What is needed is an exact copy of all the records, written out in full.
##### TASK INPUTS #####
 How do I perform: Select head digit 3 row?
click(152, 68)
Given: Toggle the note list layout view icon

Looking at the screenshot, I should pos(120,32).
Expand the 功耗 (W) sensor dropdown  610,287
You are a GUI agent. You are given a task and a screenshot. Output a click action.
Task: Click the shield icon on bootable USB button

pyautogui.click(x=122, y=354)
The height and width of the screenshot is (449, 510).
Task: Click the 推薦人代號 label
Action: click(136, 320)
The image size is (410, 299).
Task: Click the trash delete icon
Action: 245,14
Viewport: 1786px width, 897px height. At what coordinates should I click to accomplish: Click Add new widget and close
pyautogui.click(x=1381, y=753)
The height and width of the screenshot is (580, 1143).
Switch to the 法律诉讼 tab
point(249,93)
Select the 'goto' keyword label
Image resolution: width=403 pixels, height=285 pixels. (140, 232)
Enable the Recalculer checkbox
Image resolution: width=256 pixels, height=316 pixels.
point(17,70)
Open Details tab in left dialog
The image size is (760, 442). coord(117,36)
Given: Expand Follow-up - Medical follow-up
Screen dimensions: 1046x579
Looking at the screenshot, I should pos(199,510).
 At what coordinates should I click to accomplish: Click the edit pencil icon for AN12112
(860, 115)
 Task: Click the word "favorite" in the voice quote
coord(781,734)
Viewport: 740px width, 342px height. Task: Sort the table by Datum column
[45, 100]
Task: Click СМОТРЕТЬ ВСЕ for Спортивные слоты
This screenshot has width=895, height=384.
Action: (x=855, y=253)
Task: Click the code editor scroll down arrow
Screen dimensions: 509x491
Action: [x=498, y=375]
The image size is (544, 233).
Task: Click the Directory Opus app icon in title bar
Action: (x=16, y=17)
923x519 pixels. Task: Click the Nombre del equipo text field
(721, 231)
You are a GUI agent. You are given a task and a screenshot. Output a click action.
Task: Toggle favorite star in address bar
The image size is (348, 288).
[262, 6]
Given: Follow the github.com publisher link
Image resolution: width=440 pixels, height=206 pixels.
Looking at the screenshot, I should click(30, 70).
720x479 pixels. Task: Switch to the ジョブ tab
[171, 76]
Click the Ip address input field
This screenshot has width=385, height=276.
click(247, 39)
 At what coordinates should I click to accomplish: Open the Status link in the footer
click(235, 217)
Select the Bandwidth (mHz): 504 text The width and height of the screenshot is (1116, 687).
#####
● **EXERCISE RESPONSE**:
 How do I perform: Select head digit 3 row?
click(152, 68)
Given: Toggle the note list layout view icon

Looking at the screenshot, I should pos(120,32).
Expand the 功耗 (W) sensor dropdown  610,287
You are a GUI agent. You are given a task and a screenshot. Output a click action.
Task: Click the shield icon on bootable USB button

pyautogui.click(x=122, y=354)
The height and width of the screenshot is (449, 510).
Task: Click the 推薦人代號 label
Action: click(136, 320)
The image size is (410, 299).
Task: Click the trash delete icon
Action: 245,14
Viewport: 1786px width, 897px height. At what coordinates should I click to accomplish: Click Add new widget and close
pyautogui.click(x=1381, y=753)
The height and width of the screenshot is (580, 1143).
Switch to the 法律诉讼 tab
point(249,93)
Select the 'goto' keyword label
Image resolution: width=403 pixels, height=285 pixels. (140, 232)
Enable the Recalculer checkbox
Image resolution: width=256 pixels, height=316 pixels.
point(17,70)
Open Details tab in left dialog
The image size is (760, 442). coord(117,36)
Given: Expand Follow-up - Medical follow-up
Screen dimensions: 1046x579
Looking at the screenshot, I should pos(199,510).
 At what coordinates should I click to accomplish: Click the edit pencil icon for AN12112
(860, 115)
 Task: Click the word "favorite" in the voice quote
coord(781,734)
Viewport: 740px width, 342px height. Task: Sort the table by Datum column
[45, 100]
Task: Click СМОТРЕТЬ ВСЕ for Спортивные слоты
This screenshot has width=895, height=384.
Action: (x=855, y=253)
Task: Click the code editor scroll down arrow
Screen dimensions: 509x491
Action: [x=498, y=375]
The image size is (544, 233).
Task: Click the Directory Opus app icon in title bar
Action: (x=16, y=17)
923x519 pixels. Task: Click the Nombre del equipo text field
(721, 231)
You are a GUI agent. You are given a task and a screenshot. Output a click action.
Task: Toggle favorite star in address bar
The image size is (348, 288).
[262, 6]
Given: Follow the github.com publisher link
Image resolution: width=440 pixels, height=206 pixels.
Looking at the screenshot, I should click(30, 70).
720x479 pixels. Task: Switch to the ジョブ tab
[171, 76]
Click the Ip address input field
This screenshot has width=385, height=276.
click(247, 39)
 At what coordinates should I click to accomplish: Open the Status link in the footer
click(235, 217)
Select the Bandwidth (mHz): 504 text The width and height of the screenshot is (1116, 687).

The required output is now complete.